Rosie Raja by Sufiya Ahmed

Rosie Raja by Sufiya Ahmed

Author:Sufiya Ahmed
Language: eng
Format: epub
Publisher: Bloomsbury Publishing


Chapter Sixteen

We sit down to breakfast together the next morning.

Maggie joins us. She is looking better than before. Her eyes are no longer so swollen from crying and her nose has returned to its normal colour.

“Peter, I think you should inform London today,” Papa says. “They need to know.”

Maggie looks up from the coffee she’s stirring. “Why haven’t they been told already?”

“I wanted us to settle in first,” Papa says. “We don’t know if there are any countryside Maquis that are secret collaborators. If the radio signals get picked up, then it will be the end for us.”

“Oh.” Maggie returns to stirring her coffee.

I don’t think she’s going to drink it. It’s either really bad, or she doesn’t have the appetite. Grief sometimes stops people from eating and drinking.

I couldn’t eat for days after Mama passed. In the end, Rani-K ordered a mango plate from the servants and fed me the pieces of fruit herself.

“I miss her too,” she’d said, tears streaming down her own face. “But we have to carry on living.”

Papa’s voice brings me back from that awful, sad time.

“Make sure you get some distance from the farm,” he instructs Peter. “We don’t want signals identified by the Nazis.”

“There are no Nazis here,” Marie says. “Not for miles.”

“It is better to be safe,” Papa says.

Marie nods. “Whatever you think is right.”

Peter takes a bite of his bacon. “I’ll climb a tree out in some field.”

“There’s a barn about half a mile away,” Marie says. “It’s empty now. Maybe you could use that. It will give you better coverage than tree branches.”

“That’s a good idea,” Papa agrees. “I don’t want my only radio operator falling out of a tree.”

Everyone laughs.

Later, when I’ve helped Marie clean the breakfast away, I go in search of Peter. I catch him by the farm gate, Leon’s baguette basket in hand.

“Can I come with you?” I ask.

Peter looks surprised. “Why?”

“Because I’d love to see you in action.”

Peter shrugs. “No harm, I guess. Come on.”

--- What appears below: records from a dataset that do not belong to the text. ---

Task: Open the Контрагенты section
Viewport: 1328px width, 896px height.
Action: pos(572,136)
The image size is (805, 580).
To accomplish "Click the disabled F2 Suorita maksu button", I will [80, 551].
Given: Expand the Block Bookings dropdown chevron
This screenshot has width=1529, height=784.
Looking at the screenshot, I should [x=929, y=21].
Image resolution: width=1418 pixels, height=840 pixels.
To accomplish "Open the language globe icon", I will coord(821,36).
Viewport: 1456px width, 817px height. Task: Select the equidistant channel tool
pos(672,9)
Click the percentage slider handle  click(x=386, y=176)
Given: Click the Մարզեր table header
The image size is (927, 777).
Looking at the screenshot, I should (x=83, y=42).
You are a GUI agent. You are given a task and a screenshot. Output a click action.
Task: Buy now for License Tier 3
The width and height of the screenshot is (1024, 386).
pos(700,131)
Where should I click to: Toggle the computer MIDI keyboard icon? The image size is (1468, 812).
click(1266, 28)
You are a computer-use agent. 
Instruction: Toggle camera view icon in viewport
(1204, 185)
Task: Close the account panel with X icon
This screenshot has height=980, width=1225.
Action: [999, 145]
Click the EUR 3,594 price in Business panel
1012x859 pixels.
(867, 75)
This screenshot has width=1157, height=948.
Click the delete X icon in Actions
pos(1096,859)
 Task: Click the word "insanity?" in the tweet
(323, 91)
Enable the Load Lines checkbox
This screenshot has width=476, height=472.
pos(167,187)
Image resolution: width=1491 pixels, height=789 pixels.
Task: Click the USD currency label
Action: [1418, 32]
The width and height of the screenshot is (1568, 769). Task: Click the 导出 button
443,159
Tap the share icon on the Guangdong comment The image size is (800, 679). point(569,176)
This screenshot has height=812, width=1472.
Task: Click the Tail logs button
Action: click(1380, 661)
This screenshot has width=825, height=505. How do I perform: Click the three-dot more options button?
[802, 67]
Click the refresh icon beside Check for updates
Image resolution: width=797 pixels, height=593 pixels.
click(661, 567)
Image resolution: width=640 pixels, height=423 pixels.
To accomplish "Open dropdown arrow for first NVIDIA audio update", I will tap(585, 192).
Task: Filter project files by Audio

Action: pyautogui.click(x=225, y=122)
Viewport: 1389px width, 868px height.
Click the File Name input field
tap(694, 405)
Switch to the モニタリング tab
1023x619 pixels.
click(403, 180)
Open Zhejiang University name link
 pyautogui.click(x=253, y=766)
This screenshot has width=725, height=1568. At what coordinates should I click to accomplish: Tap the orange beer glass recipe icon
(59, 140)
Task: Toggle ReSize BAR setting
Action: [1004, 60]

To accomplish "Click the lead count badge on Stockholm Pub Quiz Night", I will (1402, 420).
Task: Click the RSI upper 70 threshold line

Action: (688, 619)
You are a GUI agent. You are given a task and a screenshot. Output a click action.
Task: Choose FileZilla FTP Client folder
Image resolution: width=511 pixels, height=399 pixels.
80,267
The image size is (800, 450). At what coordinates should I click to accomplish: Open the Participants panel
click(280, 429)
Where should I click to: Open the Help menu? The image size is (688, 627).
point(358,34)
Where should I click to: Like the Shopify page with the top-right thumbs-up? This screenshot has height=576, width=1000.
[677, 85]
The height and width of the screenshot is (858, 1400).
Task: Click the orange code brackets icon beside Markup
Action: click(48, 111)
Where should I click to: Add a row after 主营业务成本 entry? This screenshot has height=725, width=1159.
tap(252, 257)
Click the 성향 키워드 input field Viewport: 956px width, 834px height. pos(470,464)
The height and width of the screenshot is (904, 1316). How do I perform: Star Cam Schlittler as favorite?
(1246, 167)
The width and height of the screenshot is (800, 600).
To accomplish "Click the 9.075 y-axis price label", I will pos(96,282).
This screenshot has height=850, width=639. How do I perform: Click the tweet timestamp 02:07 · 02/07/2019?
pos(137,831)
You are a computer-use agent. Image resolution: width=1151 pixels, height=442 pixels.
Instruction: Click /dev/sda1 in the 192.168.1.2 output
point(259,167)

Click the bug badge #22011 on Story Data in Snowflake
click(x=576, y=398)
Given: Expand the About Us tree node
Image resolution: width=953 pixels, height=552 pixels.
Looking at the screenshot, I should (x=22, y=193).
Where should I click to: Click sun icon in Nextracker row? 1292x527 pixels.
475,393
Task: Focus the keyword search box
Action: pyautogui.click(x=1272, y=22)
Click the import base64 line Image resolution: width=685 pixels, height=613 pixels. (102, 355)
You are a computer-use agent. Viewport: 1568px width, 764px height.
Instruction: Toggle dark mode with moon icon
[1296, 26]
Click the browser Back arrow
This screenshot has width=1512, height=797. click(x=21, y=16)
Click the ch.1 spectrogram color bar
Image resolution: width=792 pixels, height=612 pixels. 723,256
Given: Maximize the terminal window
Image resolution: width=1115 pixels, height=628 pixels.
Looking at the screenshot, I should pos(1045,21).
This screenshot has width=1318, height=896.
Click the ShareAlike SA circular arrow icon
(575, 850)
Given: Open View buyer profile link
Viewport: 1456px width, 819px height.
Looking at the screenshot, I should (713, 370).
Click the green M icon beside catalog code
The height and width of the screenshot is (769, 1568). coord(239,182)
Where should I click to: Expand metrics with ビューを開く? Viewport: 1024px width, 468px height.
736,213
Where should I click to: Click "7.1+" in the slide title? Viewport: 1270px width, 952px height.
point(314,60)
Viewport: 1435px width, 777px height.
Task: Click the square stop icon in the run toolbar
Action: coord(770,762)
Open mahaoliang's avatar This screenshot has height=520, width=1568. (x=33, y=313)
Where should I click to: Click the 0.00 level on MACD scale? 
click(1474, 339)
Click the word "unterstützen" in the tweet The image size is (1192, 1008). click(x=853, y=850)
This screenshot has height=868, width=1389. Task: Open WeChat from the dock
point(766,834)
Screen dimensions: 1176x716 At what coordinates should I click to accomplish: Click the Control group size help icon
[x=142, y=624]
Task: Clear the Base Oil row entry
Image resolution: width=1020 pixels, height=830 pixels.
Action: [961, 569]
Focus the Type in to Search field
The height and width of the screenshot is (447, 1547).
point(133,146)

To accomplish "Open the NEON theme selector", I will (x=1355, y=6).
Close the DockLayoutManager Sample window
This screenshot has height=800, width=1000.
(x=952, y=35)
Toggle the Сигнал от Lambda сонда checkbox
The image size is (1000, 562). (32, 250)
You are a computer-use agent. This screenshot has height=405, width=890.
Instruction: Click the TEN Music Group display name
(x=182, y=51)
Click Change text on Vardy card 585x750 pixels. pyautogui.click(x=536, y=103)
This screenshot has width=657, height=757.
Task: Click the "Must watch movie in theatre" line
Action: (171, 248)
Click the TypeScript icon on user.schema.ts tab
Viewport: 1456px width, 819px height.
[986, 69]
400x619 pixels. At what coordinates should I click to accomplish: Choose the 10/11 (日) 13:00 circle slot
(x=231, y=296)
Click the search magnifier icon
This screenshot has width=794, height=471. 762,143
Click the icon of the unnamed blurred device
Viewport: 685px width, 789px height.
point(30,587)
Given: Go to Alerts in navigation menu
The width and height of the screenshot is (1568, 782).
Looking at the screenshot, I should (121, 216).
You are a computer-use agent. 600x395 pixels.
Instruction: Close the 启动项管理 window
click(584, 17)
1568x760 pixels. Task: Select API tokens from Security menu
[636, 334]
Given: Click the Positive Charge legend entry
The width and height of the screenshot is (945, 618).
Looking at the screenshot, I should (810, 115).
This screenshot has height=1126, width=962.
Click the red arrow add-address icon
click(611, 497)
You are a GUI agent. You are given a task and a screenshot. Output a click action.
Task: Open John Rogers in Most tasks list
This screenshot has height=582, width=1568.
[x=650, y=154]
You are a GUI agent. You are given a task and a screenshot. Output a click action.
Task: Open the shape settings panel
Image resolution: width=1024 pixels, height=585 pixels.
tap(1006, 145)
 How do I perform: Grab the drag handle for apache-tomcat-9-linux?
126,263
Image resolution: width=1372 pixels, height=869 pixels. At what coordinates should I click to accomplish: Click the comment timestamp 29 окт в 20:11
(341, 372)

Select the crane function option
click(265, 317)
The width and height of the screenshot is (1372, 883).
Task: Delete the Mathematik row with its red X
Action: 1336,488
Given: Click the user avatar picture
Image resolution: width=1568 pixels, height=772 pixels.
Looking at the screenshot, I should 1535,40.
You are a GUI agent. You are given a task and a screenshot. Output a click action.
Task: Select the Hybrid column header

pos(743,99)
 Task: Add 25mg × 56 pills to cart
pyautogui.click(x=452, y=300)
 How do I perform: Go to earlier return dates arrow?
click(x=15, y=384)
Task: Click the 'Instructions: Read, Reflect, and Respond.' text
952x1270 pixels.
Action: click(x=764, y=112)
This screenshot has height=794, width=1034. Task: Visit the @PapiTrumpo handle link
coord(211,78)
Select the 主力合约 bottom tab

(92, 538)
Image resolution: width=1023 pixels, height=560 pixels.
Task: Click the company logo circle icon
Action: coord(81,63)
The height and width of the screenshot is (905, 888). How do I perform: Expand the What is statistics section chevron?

We cross the field side by side.

“What did you do before the war?” I ask.

“I was an officer for the Raj,” Peter replies. “Based in Bombay City.”

“Oh.” My mouth falls open in surprise. I had no idea Peter lived in India. He certainly gave no hint of it before.

“You look shocked,” he laughs.

“I am.”

“Were you recalled like Papa?”

He shakes his head. “I requested a transfer. Fighting Hitler seemed more important than trying to keep the Raj in place.”

“What do you mean?”

“My family are in England,” he says. “My parents and my sisters and their children. I didn’t want Germans ruling them, so I came back to defend my country.”

“Did you like India?”

He nods. “I think of it as home, but I don’t think the people there think of me as one of them.”

“That’s because you rule over them.”

“Maybe you’re right.”

“Will you return after the war?”

“Who knows,” he says. “Let’s just get through it first.”

“Did you know Papa before the war?” I ask.

He shakes his head. “Your kingdom is in the north. Bombay is in the west.